Seen from the broadcaster’s point of view, Netflix’s recent acquisition of new drama series and its deal with Paramount Studios for online video distribution are just further evidence that the company is steadily encroaching on their turf — one more reason why it should be quickly brought to heel. Even if we thought for a moment that regulating Neflix and OVDs was a good idea, what should we do as Hollywood experiments with using Facebook as a new ‘window’ for blockbusters such as The Dark Knight, Philosopher’s Stone, Yogi Bear, and Chamber of Secrets, among others?
Do we regulate Facebook as a broadcaster too? I’m all for attending to that company’s privacy issues and other mattters, but Facebook and broadcasting? Obviously, there is no shortage of slippery slopes and pitfalls along the incumbents’ garden path.
The sixth defensive weapon in the incumbent’s bid to hobble new rivals is their coordinated push for government regulation. Perhaps the award for sharpest U-turn on these issues goes to Shaw after it acquired Global TV in the fall of 2010.
After a decade of opposition to the CRTC in general and to the regulation of the Internet specifically, Shaw President Peter Bissonnette laid out the new gospel in front of the Canadian Heritage Committee referred to earlier: “If there’s one message we want to leave with you . . . it is that over-the-top competitors have a free ride. They’re aggregators of broadcasting. They provide broadcasting services in Canada.” They should be regulated like broadcasters.
For anybody still under the illusion that the Internet is unregulable, Shaw and others point to extensive regulatory tools that they’d like to see pressed into service: e.g. ISP levies; extending Section 19 Income Tax Act Exemptions so that adverting on Canadian Internet sites can be written off just as it is for Canadian-owned newspapers, magazines and broadcasters; Canadian Media Fund contributions; Cancon Quotas, etc.

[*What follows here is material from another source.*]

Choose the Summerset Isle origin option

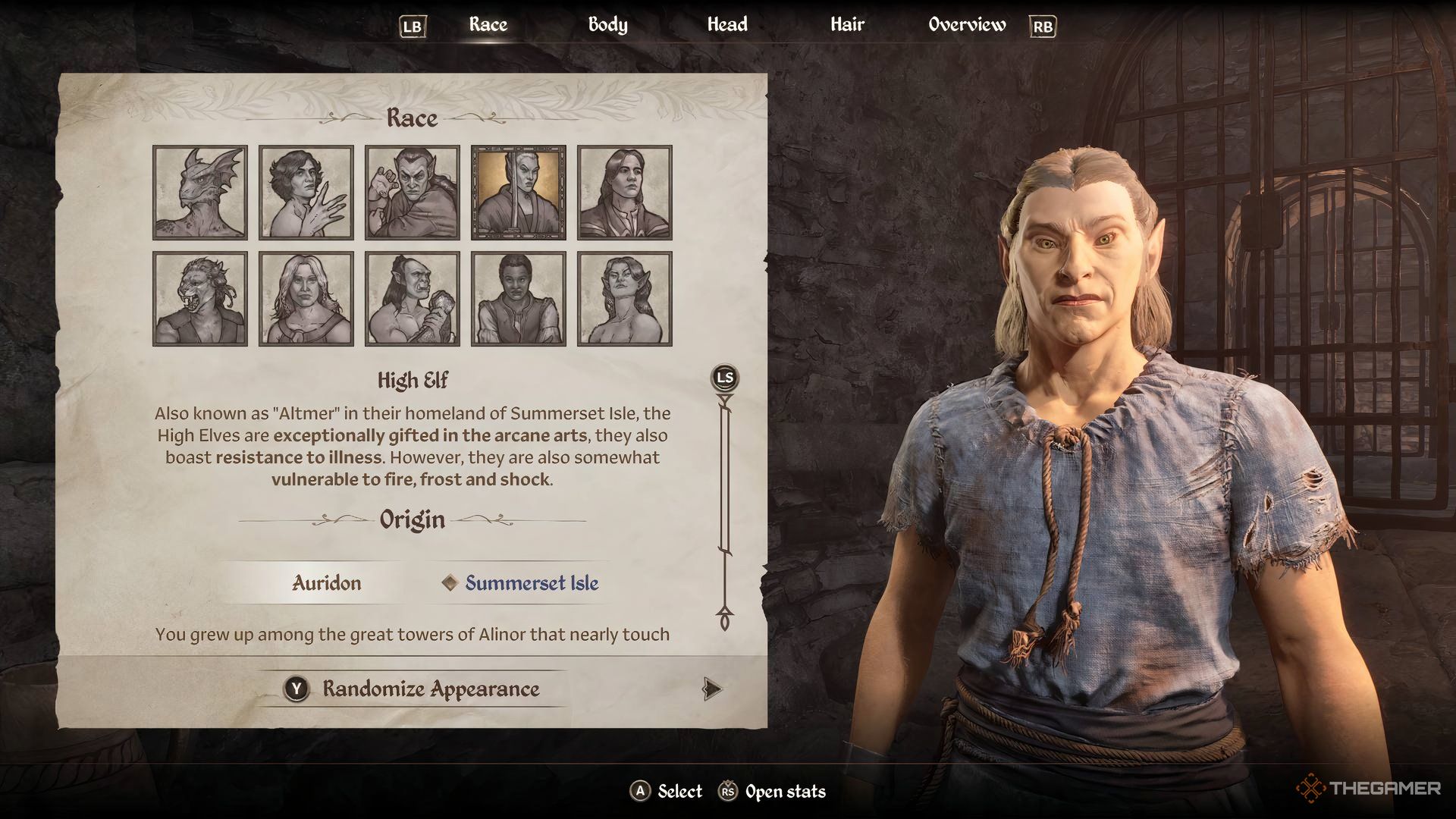click(531, 583)
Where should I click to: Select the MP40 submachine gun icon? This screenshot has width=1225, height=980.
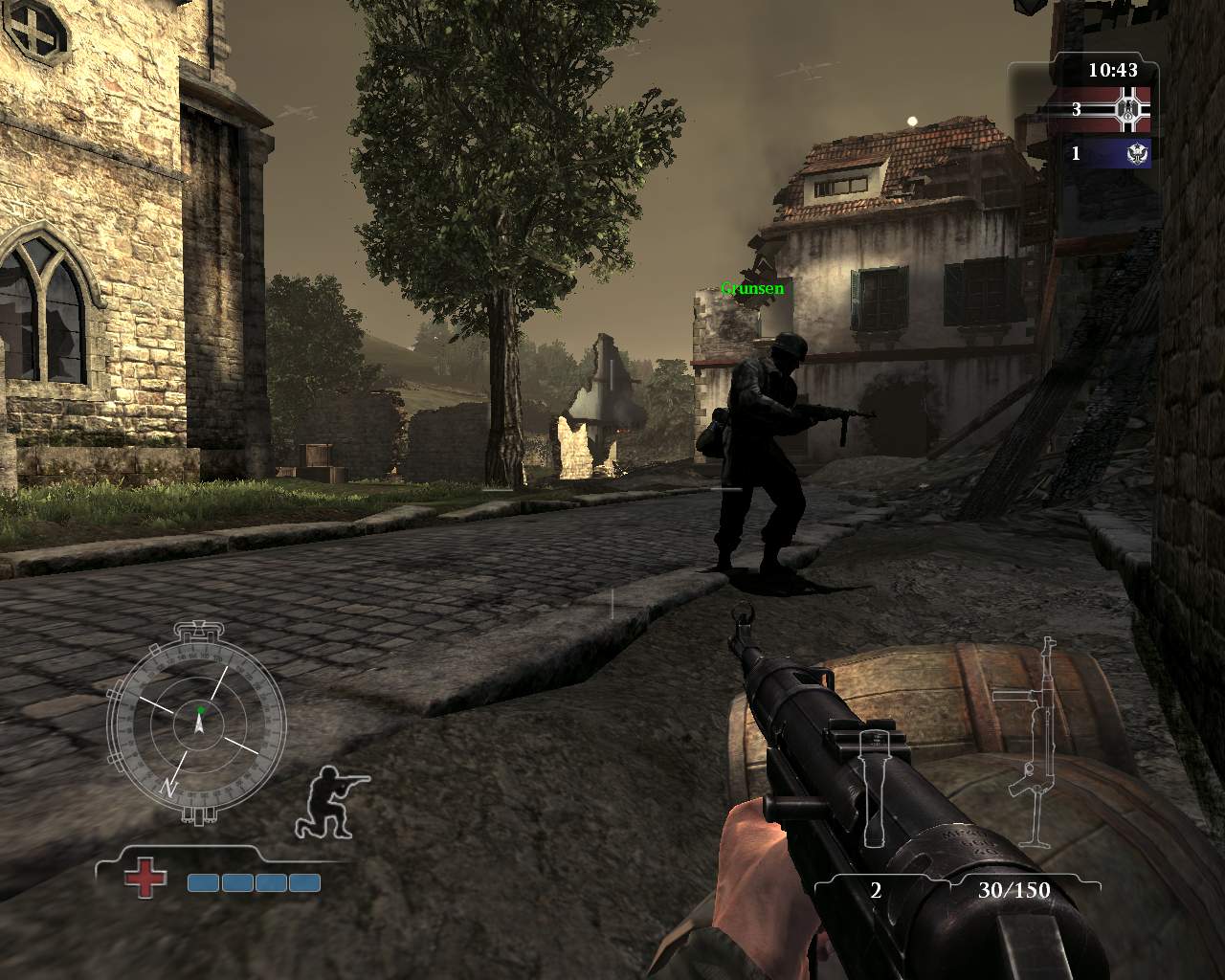1034,742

Acceding to the full sweep of this agenda would not just wreck Netflix’s ‘business model’, it would destroy the future of the Internet. To stem the tide, we need to understand just how wildly out of synch the ‘sky-is-falling’ rhetoric is with the fact that the television industry is more lucrative then ever. We also might wonder if Netflix, Apple, Google, Amazon, et. al. might agree to adding some water to their wine in return for a quick stop being put to the discriminatory practices that now hobble their activities in Canada?